現場を無視した問題が起こるたびに、関係各所に説明に行っています。例えば療養病床削減の問題です。これからさらに高齢者が増えるという時に療養病床を減らせば、社会不安は増します。帰る場所もない人や、一人で生活をしている入院患者の移動先を政府が保障するのは困難でしょう。病院現場で何が起こっていて、患者をなぜ動かせないかを現場目線で一つ一つ説明しています。今では民主党の政調に話をしに行くか、厚生労働政務三役や官僚と直接話をすることが多くなっています。重要な場面では、わたしが首相や厚労相に話をします。政治的スタンスをよく問われますが、民主党だから、自民党だからということではなく、政策を決める権利があるのは政権政党です。だからこそ、政権政党に説明して理解をしてもらい、「悪いものは悪い」と認めてもらうことがわたしたちの仕事だと思います。
―内閣の支持率低迷が続く中、11年にはどのように政党と付き合いますか。
与党も野党も、それぞれが今の自分たちの立場に慣れていません。そして、どちらも国民を意識して人気を取れるような問題だけを取り上げ、日本が国際的にどういう状況に置かれているか、あるいは経済がどれだけ落ち込んでいるかといった問題が残念ながら議論されていません。与党の責任は重いと思いますが、与党も野党も、政治家として国民を幸せにするための議論をしてほしいと願っています。
日医にとって一番大切なテーマは、国民を守るための皆保険制度をいかに維持するかです。国民のためになることには大いに賛成しますが、近年は制度そのものを壊すような方向性が打ち出されつつあります。そういう時には、わたしたちは直接、「それは違う」と説明に行かないといけないという態度でいます。国民を守る医師団体になるという信念があれば、必ず政治家の方から「どうすればいい政策ができるか」と聞いてきます。そういう日医に今、変貌しつつあります。
―厚労省が10年9月に発表した必要医師数実態調査結果では、全国で約2万4000人の医師が不足していることが明らかになりました。

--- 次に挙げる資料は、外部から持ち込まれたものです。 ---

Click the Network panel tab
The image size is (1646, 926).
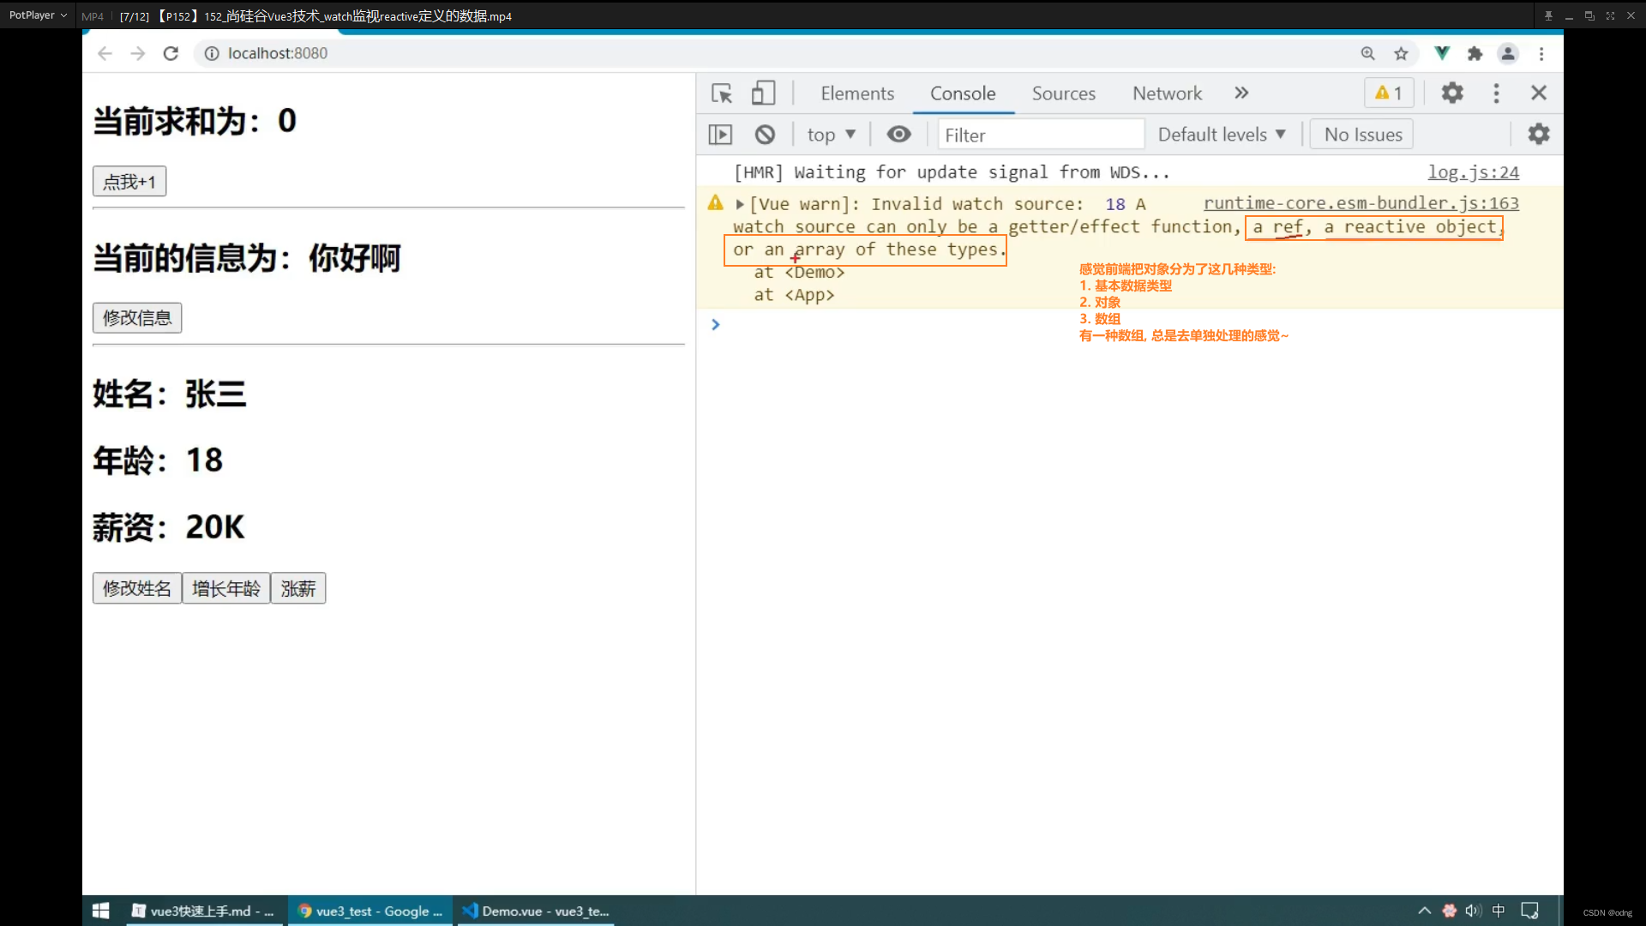tap(1168, 93)
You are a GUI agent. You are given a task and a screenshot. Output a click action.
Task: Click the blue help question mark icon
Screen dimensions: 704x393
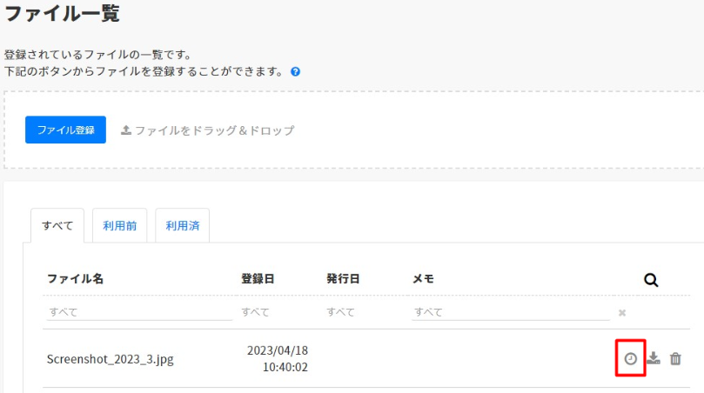click(296, 72)

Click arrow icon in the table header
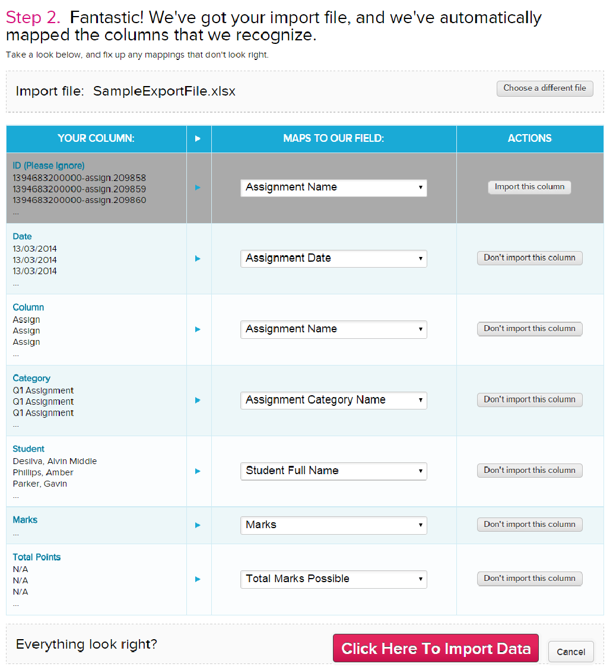(198, 139)
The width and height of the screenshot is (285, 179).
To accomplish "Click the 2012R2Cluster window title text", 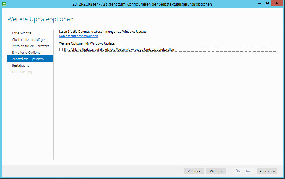I will pos(142,4).
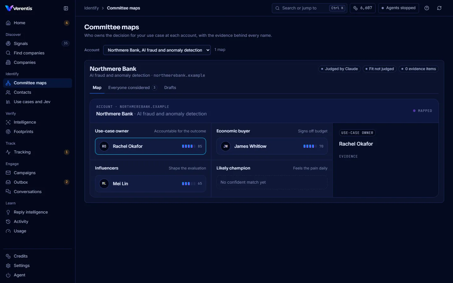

日医は、既存の医学部の定員増を一貫して主張しています。一つの医科大を新しくつくると、400人ほどの教員が必要になります。そのために地方の部長クラスの医師を引き抜けば、地域の医療崩壊はもっとひどくなります。現在の医学部の定員は、3年前から1200人増えています。このままのペースで定員を増やせば、日本の人口1000人当たり医師数は25年には2.8人を超え、G7の平均(1000人当たり2.9人)に近づくのです。
新しい医科大をつくった後に「(医師数が)足りているから廃校しろ」とは言えませんが、既存医学部の定員は多くなったら減らせばいいことです。必要医師数の調整は定員数でできるわけですから、新しい医科大をつくる必要はありません。
―医師の診療科・地域偏在はどのように解消していくべきでしょうか。
できれば、法律うんぬんは別として、ほとんどの医師が(都道府県)医師会に入会し、知事と医師会長で諸問題を解決する体制を取れればいいと思います。民主党は中央政権から地方への権限移譲を掲げています。医療保険制度の在り方も含め、都道府県単位で医療を考える時代が来るとわたしは思います。その中で、ドイツやフランスで行われているように、過疎地域に行った医師にポイントを与えて、将来、都市部で開業したい時には、ポイントを持っている人の開業を優先できるような方法が取れればいいのではないかと考えています。